Kita juga bisa melihat Angela Merkel, wanita yang bisa melepaskan Jerman dari jerat krisis. Kendati demikian, begitu sang suami yang guru besar berpendapat tentang sesuatu hal, ia tak menentang. Dalihnya, ilmu­wan pada umumnya berkait dengan kejujuran akade­mis, yang sampai sekarang masih dijunjung tinggi.

Di negara kita, popularitas ilmuwan tidaklah se­tinggi di negara maju, kendati secara umum terjaga dengan baik. Masih banyak ilmuwan Indonesia yang tetap komit pada aras ilmu yang bertumpu pada kebenaran dan kesejahteraan masyarakat. Di tengah beban hidup sehari-hari yang sekarang kondisinya lebih baik (khususnya dosen yang bersertifikat), masih banyak yang menjadikan integritas, objektivitas, dan kejujuran ilmiah sebagai roh dalam beraktivitas.

Semangat Kebersamaan

Banyak ilmuwan berpendapat tingkat kemajuan di Indonesia dan juga di daerah belum begitu kentara karena kurang memasukkan modal sosial dalam tiap kebijakan. Seperti halnya kajian ilmu sosial, penger­tian modal sosial pun beragam. Modal sosial pada dasarnya mengerucut pada tiga indikator, yaitu rasa percaya, norma, dan jaringan kerja (Nyoman Utari Vipriyanti, 2011).
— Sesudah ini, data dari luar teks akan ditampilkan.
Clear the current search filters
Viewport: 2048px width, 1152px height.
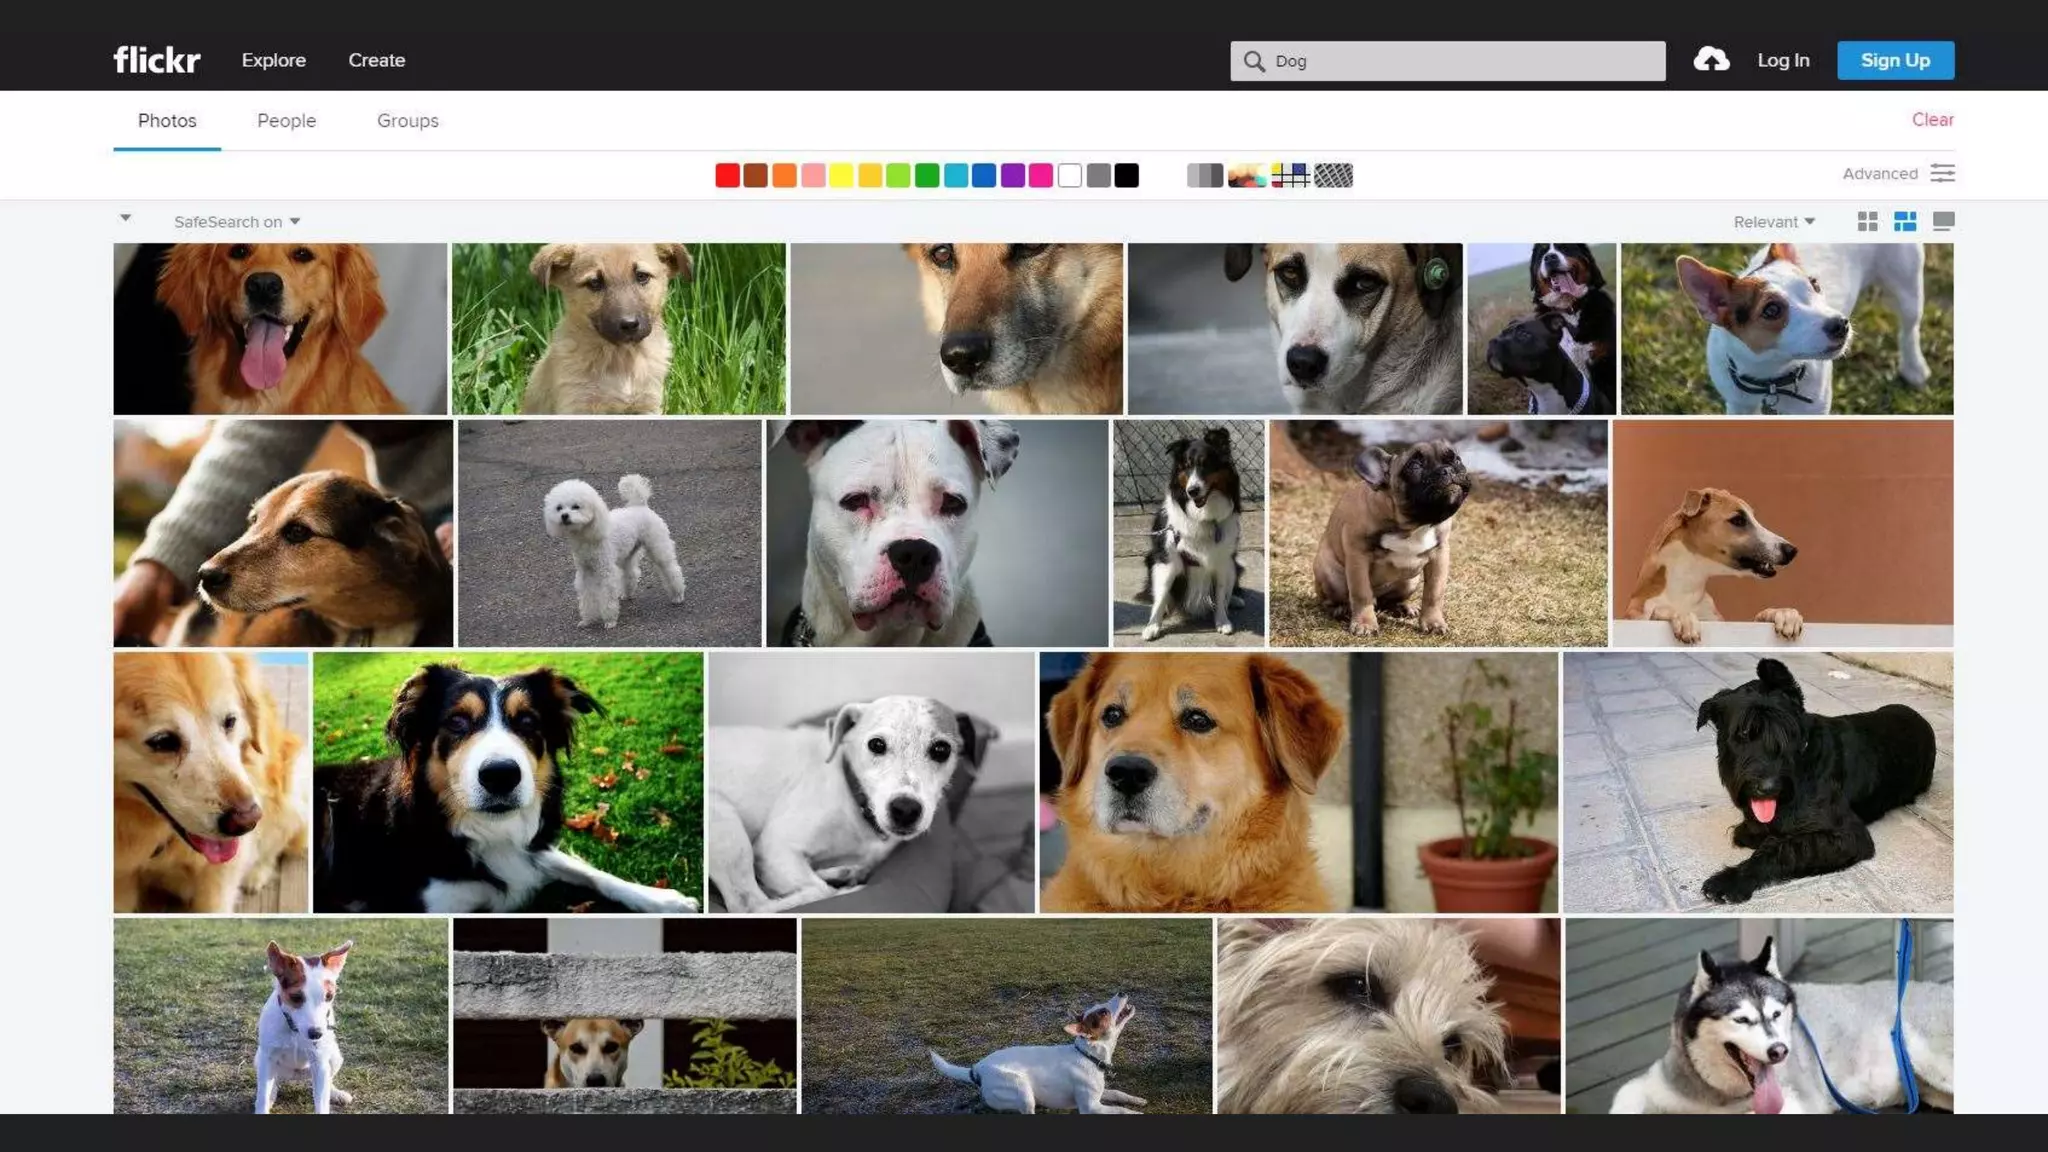pyautogui.click(x=1932, y=119)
Rasa percaya antargolongan masyarakat memudahkan kerja sama. Makin tebal rasa percaya pada orang lain, makin kuat jalinan kerja sama itu. Bila selama ini kancah politik masih fokus pada bagaimana memenangkan kelompoknya lewat berbagai cara, keadaan ini kontradiktif bagi kemajuan. Bahkan, dalam jangka panjang bisa mencerai-beraikan negara.

Adapun norma pada dasarnya nilai bersama yang mengatur perilaku individu dalam masyarakat/kelompok. Sebaliknya Plateu (2000) menawarkan pengertian sebagai aturan yang menentukan perilaku bersama dalam suatu kelompok individu. Itu juga dipahami sebagai prinsip keadilan  mengarahkan pelaku untuk tidak mementingkan diri. Visi nasionalisme tiap warga negara diperlukan demi kemajuan negara, yang tengah dilanda krisis moral dan etika.

Jaringan kerja menekankan pentingnya asosiasi vertikal dan horizontal antarmanusia dan hubungan inter dan intraasosiasi. Kita memerlukan silaturahmi antarkelompok yang beragam supaya bisa menghilangkan rasa curiga, tidak percaya, dan menghidari kebohongan. Termasuk kembali mengingatkan sesanti Bhinneka Tunggal Ika yang mulai meluntur dalam kancah pergaulan masyarakat.


Semua itu mensyaratkan untuk menghilangkan semua dusta. Kemajuan pembangunan bisa berjalan bila mengadopsi modal sosial, yang tidak lain adalah jargon gotong royong yang dulu begitu penting dalam kehidupan masyarakat Indonesia.